▶ **TASK**: The line containing "Description (65, 584)" marks the end; copy exactly all lines from the start of the material up to and including it.

▶ **THE RECORDS**:
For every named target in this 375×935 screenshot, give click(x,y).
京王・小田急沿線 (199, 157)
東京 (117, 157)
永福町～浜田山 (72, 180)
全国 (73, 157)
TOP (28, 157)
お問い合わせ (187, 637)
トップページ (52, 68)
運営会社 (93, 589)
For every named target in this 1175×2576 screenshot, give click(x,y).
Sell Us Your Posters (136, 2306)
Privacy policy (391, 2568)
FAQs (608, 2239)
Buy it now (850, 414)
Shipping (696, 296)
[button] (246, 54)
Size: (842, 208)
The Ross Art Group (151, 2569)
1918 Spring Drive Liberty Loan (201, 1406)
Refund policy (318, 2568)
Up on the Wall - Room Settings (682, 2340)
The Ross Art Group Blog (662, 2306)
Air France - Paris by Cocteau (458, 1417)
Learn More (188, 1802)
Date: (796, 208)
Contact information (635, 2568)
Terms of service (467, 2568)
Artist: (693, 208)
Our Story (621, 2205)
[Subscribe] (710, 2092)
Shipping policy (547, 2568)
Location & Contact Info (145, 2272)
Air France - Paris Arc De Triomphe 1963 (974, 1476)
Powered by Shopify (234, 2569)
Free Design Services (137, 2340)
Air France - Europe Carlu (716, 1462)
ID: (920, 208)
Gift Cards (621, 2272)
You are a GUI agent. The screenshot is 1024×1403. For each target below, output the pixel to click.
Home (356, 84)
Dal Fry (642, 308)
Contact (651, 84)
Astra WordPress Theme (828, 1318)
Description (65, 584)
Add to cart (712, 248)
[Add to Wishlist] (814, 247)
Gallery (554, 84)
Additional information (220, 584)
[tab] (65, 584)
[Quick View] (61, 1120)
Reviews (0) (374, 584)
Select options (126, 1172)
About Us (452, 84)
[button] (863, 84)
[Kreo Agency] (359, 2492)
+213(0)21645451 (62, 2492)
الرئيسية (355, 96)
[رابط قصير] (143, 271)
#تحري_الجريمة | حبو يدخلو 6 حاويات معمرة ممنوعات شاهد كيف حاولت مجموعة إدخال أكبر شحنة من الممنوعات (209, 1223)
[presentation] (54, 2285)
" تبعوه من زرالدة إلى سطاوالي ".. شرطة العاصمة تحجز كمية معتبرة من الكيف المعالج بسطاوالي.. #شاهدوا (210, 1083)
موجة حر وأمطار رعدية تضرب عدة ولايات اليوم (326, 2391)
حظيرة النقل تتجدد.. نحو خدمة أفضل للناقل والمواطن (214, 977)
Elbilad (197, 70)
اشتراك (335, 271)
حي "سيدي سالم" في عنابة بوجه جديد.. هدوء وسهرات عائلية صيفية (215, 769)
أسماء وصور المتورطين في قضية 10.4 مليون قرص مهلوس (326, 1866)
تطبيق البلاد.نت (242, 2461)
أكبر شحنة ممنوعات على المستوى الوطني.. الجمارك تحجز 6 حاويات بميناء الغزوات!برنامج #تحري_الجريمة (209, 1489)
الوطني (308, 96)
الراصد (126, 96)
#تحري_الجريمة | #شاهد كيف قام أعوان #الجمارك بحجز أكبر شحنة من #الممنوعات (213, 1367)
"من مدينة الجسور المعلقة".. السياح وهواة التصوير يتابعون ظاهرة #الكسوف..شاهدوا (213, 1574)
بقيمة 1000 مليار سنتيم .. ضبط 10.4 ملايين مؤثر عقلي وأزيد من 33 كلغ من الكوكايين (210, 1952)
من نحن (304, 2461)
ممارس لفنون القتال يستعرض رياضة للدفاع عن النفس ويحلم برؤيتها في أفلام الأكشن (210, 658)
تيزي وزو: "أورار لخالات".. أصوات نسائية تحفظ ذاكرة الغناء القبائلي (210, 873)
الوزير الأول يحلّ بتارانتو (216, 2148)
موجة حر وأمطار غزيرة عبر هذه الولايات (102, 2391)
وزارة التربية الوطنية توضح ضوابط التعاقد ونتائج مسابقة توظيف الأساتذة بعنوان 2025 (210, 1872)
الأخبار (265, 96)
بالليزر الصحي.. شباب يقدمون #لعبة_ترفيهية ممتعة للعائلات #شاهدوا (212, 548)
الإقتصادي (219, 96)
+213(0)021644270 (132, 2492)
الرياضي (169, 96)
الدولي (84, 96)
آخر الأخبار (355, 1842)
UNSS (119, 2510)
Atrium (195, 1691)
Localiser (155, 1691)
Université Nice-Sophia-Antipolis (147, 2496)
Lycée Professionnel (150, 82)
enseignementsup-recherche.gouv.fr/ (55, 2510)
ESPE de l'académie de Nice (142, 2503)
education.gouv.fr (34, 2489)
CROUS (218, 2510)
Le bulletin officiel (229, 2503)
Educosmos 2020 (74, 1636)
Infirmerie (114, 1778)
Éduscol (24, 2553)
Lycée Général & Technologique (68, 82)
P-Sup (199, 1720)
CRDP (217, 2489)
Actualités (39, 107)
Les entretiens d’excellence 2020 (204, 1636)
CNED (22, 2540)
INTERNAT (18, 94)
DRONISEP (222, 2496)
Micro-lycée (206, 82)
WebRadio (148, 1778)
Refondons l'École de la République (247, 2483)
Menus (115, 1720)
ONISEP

▶ **EXPECTED OUTPUT**:
For every named target in this 375×935 screenshot, give click(x,y).
京王・小田急沿線 (199, 157)
東京 (117, 157)
永福町～浜田山 (72, 180)
全国 (73, 157)
TOP (28, 157)
お問い合わせ (187, 637)
トップページ (52, 68)
運営会社 (93, 589)
For every named target in this 1175×2576 screenshot, give click(x,y).
Sell Us Your Posters (136, 2306)
Privacy policy (391, 2568)
FAQs (608, 2239)
Buy it now (850, 414)
Shipping (696, 296)
[button] (246, 54)
Size: (842, 208)
The Ross Art Group (151, 2569)
1918 Spring Drive Liberty Loan (201, 1406)
Refund policy (318, 2568)
Up on the Wall - Room Settings (682, 2340)
The Ross Art Group Blog (662, 2306)
Air France - Paris by Cocteau (458, 1417)
Learn More (188, 1802)
Date: (796, 208)
Contact information (635, 2568)
Terms of service (467, 2568)
Artist: (693, 208)
Our Story (621, 2205)
[Subscribe] (710, 2092)
Shipping policy (547, 2568)
Location & Contact Info (145, 2272)
Air France - Paris Arc De Triomphe 1963 (974, 1476)
Powered by Shopify (234, 2569)
Free Design Services (137, 2340)
Air France - Europe Carlu (716, 1462)
ID: (920, 208)
Gift Cards (621, 2272)
You are a GUI agent. The screenshot is 1024×1403. For each target below, output the pixel to click.
Home (356, 84)
Dal Fry (642, 308)
Contact (651, 84)
Astra WordPress Theme (828, 1318)
Description (65, 584)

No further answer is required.